# Mapmaking Discussion & Philosophy (WIP/Critique) > Writing, Stories, Linguistics, Toponymy and other wordy stuff ! >  How do you name your continents?

## Endless

Hi everyone, my question comes more related into a ''realistic'' setting, in the sense that, let's say: You have a world with various races or lenguages, then, for the reader to better understand, do you give a general name that is widely used by every race, or do you have different names for every lenguage?

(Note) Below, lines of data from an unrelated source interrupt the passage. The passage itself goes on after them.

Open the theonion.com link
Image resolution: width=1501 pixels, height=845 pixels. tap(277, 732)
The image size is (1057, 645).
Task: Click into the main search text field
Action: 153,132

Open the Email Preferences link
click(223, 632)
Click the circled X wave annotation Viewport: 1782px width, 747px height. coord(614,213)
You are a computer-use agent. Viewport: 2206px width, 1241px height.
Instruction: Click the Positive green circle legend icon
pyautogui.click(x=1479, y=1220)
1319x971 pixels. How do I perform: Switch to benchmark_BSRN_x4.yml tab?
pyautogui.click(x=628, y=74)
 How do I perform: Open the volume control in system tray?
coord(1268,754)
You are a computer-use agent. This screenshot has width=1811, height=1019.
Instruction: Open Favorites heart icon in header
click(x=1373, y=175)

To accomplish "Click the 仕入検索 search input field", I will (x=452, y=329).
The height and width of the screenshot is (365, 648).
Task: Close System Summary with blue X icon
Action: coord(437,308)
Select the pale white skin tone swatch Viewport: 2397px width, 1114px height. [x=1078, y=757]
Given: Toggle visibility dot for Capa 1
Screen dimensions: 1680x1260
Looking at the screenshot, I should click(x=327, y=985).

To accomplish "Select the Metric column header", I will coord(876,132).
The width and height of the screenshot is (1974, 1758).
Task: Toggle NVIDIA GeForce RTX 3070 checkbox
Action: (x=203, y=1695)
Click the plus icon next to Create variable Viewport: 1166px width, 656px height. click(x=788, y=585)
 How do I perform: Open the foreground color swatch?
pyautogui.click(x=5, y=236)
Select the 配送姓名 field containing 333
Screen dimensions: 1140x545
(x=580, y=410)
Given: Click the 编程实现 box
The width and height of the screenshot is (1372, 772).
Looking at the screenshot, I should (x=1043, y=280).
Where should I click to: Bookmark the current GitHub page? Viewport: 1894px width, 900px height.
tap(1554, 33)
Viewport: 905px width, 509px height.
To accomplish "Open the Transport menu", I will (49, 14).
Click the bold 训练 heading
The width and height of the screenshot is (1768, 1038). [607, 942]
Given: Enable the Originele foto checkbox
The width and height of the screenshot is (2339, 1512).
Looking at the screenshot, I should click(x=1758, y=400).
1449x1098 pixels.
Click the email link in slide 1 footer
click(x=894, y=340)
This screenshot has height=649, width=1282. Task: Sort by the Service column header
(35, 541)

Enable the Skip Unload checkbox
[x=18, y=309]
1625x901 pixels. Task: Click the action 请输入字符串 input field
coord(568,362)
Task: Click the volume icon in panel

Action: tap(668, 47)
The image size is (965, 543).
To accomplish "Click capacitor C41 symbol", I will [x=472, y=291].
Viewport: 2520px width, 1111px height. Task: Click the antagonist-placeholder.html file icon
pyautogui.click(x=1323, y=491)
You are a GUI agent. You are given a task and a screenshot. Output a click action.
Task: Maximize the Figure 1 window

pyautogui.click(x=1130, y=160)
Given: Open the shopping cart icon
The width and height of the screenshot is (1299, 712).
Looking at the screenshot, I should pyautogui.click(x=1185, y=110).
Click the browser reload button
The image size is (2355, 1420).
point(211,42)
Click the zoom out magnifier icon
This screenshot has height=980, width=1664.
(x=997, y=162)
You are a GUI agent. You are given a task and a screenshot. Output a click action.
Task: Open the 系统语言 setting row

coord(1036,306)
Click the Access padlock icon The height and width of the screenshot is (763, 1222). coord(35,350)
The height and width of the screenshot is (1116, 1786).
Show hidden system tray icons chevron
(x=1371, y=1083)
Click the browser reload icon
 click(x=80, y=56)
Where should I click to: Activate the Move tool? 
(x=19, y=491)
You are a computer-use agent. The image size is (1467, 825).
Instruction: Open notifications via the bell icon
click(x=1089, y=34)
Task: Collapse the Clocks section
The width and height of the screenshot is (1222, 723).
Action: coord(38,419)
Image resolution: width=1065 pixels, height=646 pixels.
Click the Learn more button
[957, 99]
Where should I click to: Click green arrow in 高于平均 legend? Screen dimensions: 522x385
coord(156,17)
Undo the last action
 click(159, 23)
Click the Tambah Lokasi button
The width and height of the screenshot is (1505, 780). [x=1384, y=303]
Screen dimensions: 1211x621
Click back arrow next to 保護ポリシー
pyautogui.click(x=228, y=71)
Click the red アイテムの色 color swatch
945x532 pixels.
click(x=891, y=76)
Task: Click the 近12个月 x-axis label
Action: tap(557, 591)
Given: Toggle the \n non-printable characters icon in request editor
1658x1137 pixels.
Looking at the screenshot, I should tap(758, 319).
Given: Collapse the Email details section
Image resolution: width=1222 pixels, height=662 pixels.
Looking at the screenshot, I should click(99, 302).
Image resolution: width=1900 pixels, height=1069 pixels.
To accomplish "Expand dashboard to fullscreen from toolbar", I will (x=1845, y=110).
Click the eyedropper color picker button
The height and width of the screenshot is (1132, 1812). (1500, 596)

For example, in A Song of Ice and Fire, why is Essos called like that? It looks like the name is widely accepted in the known-world as the offical title, same goes for Westeros.

Thanks!

----------


## Kellerica

I can't say speak very much for realistic (I'm very much not a smart person), but given that I tend to build settings in which the cultures are more primal, I often question the need to name large areas such as continents at all. I've always felt that for people who's world generally consists of a very small area surrouding their immediate home, would not see things in a scale as large as that.

----------


## KaiAeon

It depends on who the creator of the map is and why it was created (POV). Also which name are you using most often in the story? Use the most commonly used name unless it's a map made by a specific race in their own language and/or transliterated/translated into the lengua franca of the region in brackets.

----------


## Stìophan

The names of my world of Xeon are based on (Scottish) Gaelic reworked using my own alphabet, where I've introduced additional sounds and a (sort of) algorithm for converting words.

----------


## CCompanion

I try to consider who the dominant culture/society is on a given land mass and create a name based on their linguistic root (I base cultures on real-world ones, so that's what I derive the language from). For example, one of my continents is dominated by a Russian expy culture, so the continents name is based in Russian. I sometimes will also make notes about what another major group calls it, but that may just be because I like dwelling in the little details (to continue the above example, the same continent also has a Romani/Cossack culture that uses the same name as the dominant group, and an Inuit/Aleut culture [who are themselves a splinter group from a Polynesian/Maori expy] who recognize the dominant naming but also have their own name for the continent).

----------